Hacker News new | ask | show | jobs
by fc417fc802 455 days ago
Parsing anything from a potential adversary needs to account for failure. Unbounded recursion is secure (ie fails safely) if the compiler is working properly.

As to DoS, without looking at the code I'm unclear why various approaches to bounding resource consumption wouldn't have worked. I assume something specific to this library and how it is used must have prevented the obvious approaches. Still, not an issue in the general case.
1 comments
shadowgovt 455 days ago
Guarding against unbounded recursion requires both compiler support and runtime environment support: you have to use enough resources to handle legitimate queries, but small enough memory constraints that a "query of death" doesn't kill nodes that are expensive to reactivate. Even then, by their very nature queries-of-death are usually hard to detect and a much simpler solution is something you can do in the static space, such as put an arbitrary hard-bound on recursion depth far below your resource constraints so you can fail the query without losing the whole processing node.
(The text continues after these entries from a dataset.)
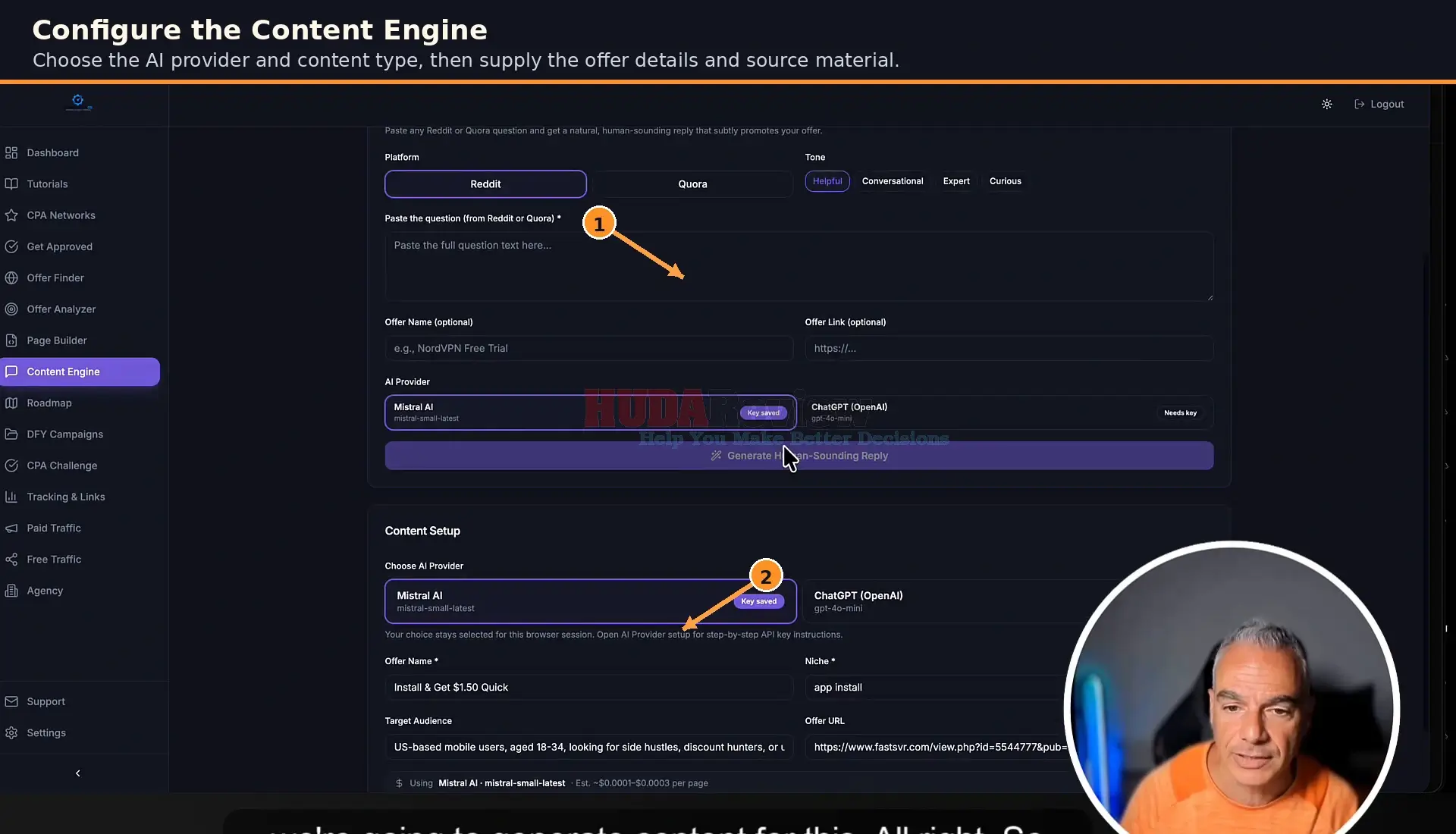The width and height of the screenshot is (1456, 834).
Task: Select the Quora platform option
Action: coord(692,184)
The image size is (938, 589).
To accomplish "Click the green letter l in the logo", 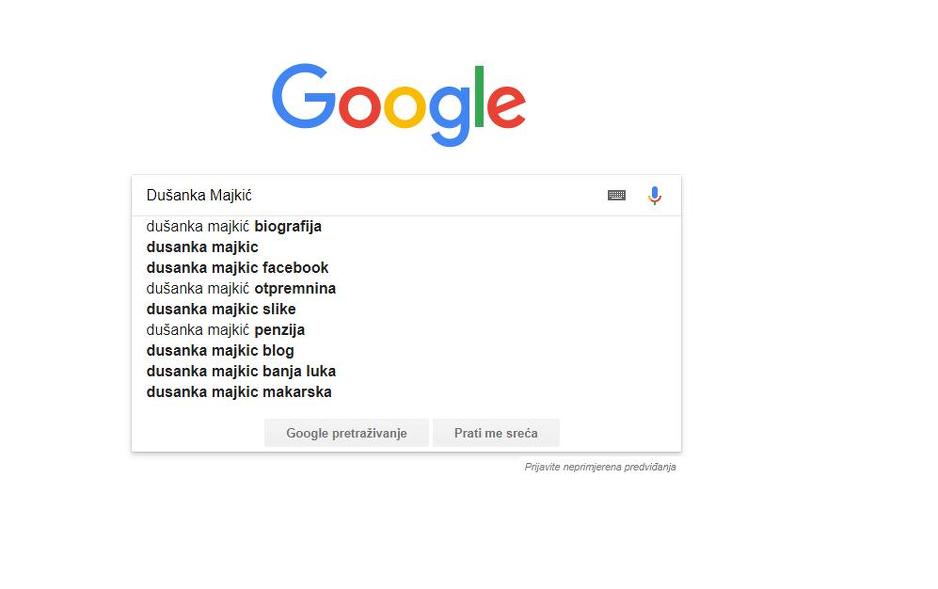I will (x=479, y=96).
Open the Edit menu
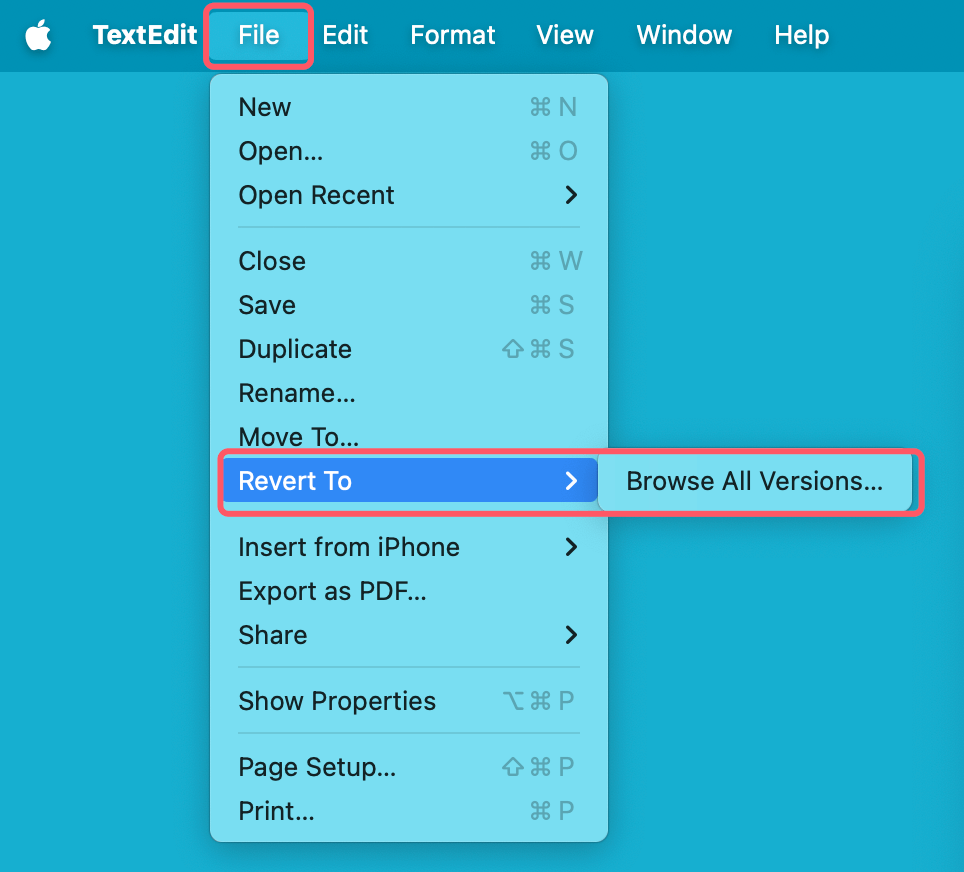This screenshot has height=872, width=964. pos(345,35)
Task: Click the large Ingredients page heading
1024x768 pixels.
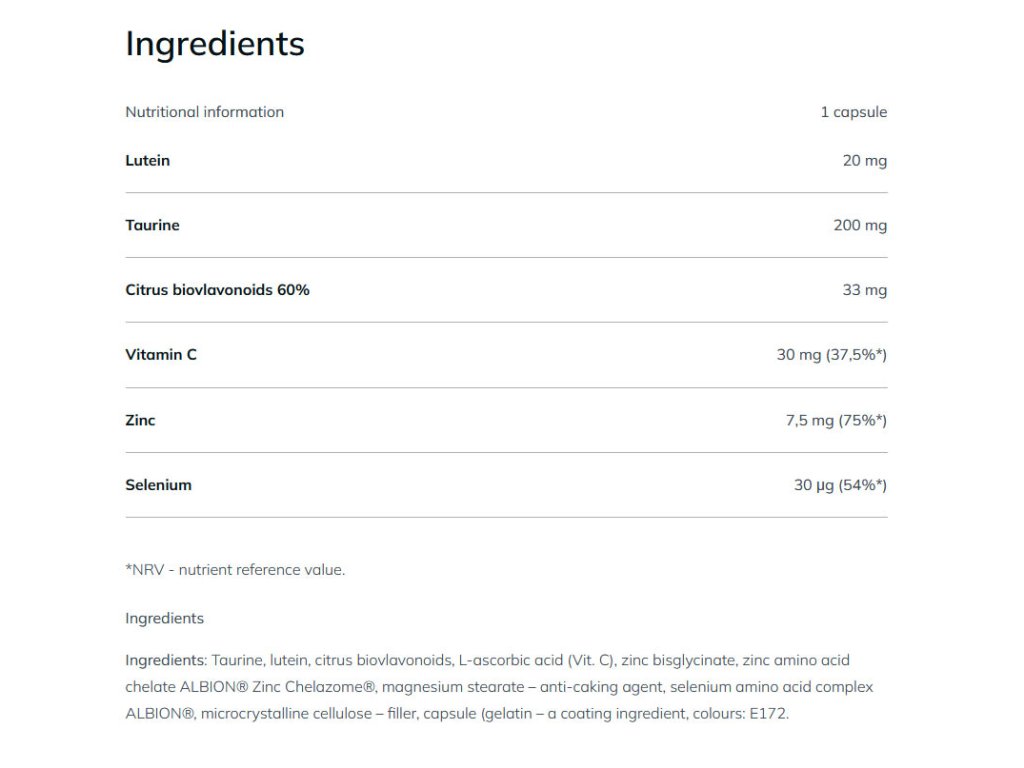Action: pyautogui.click(x=214, y=44)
Google protobuffers have buried deep within at least their C++ parser an arbitrary hard limit for nesting depth (I think it may be 32). It's annoying when you hit it, but it's there for a reason.

link
fc417fc802 455 days ago
> Guarding against unbounded recursion requires both compiler support and runtime environment support

I feel like this is similar in spirit to saying "guarding against infinite loops requires both ...".
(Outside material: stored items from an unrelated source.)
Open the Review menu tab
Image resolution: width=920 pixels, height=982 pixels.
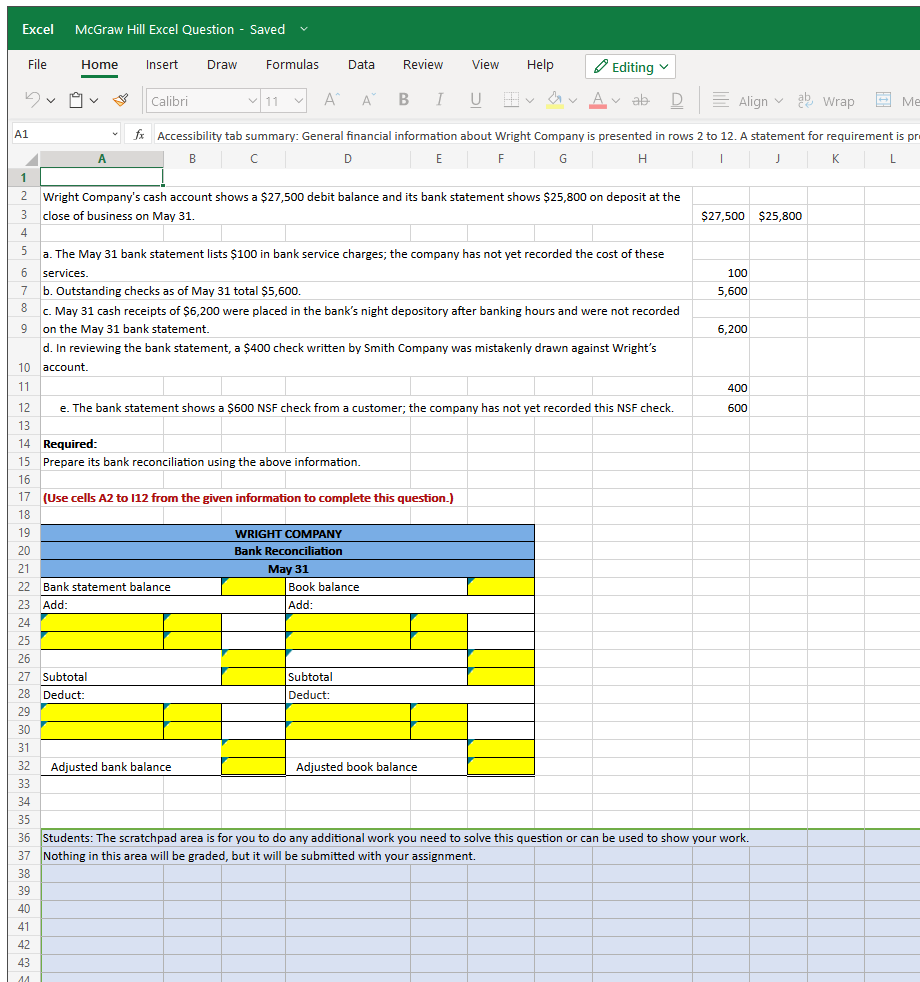pyautogui.click(x=422, y=64)
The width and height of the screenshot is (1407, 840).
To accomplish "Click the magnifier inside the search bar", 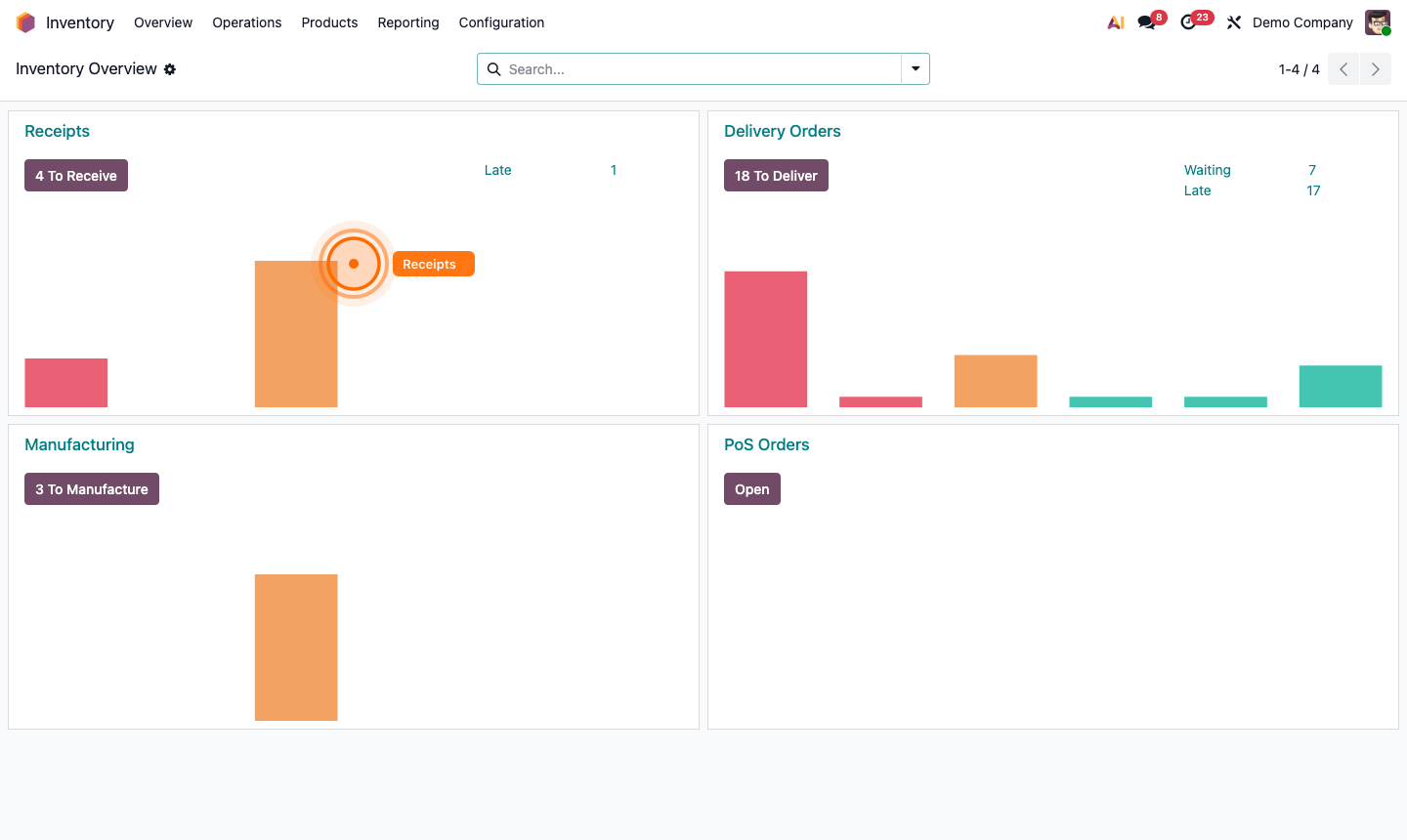I will [493, 69].
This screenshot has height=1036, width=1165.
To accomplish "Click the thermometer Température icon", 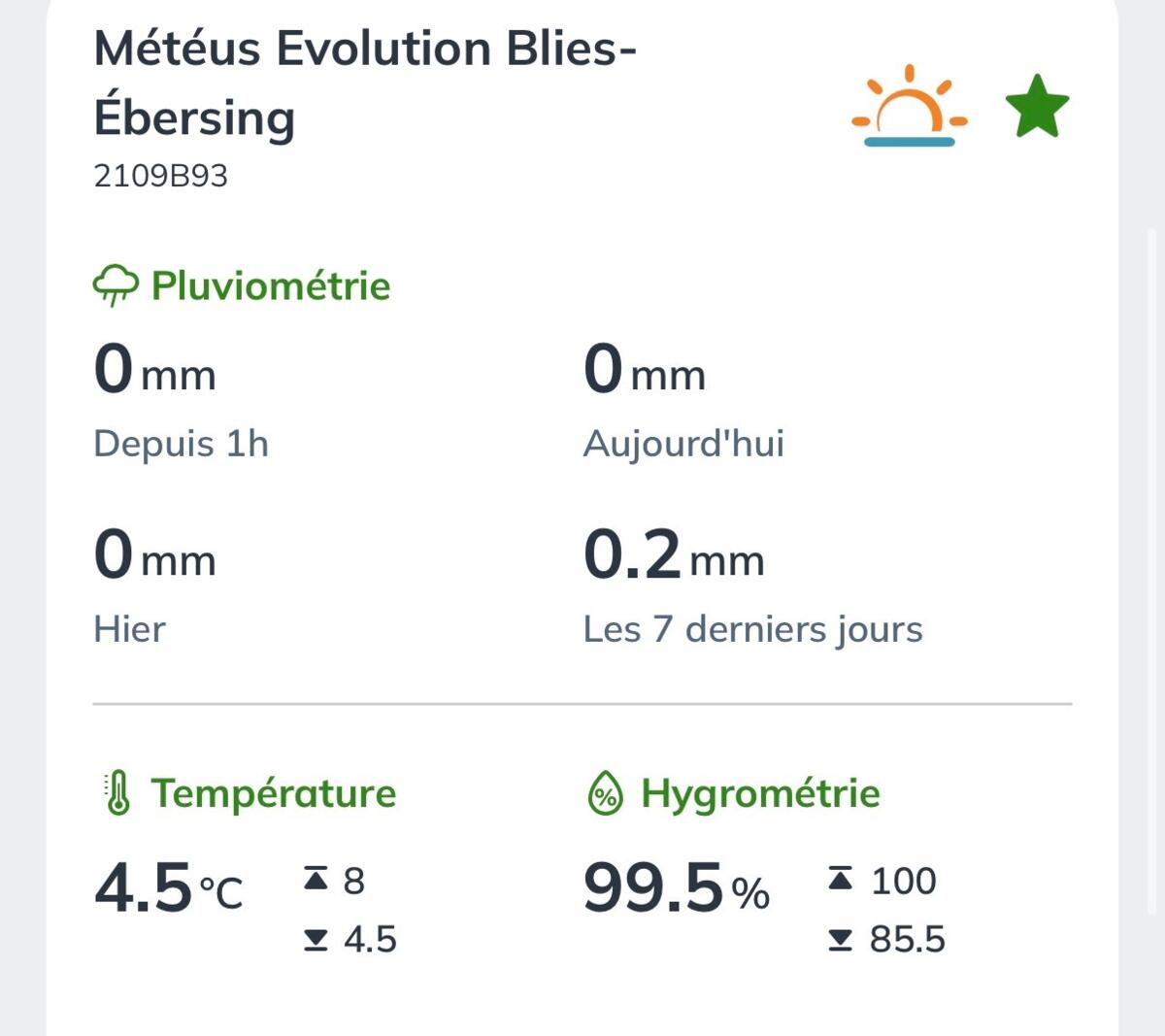I will [117, 793].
Where resource consumption is concerned, as you pointed out you can track that manually. Presumably you have to do that anyway, since the iterative case will also need to give up and fail the task at some point.

I really don't see where recursion itself introduces an issue here. I guess if you expect to pass through a great many nodes that don't otherwise trigger resource allocation except for the stack frame, and the compiler can't optimize the activation records away, it could be problematic. That's pretty specific though. Is that really the case for a typical parser?

link
timewizard 453 days ago
> can't optimize the activation records away

The stack frame also holds local variables. It's not just a return address. If your function requires 3 local variables then each call requires 3 stack slots.

link
shadowgovt 455 days ago
It was for the proto buffer c++ parser; couldn't say for typical.
link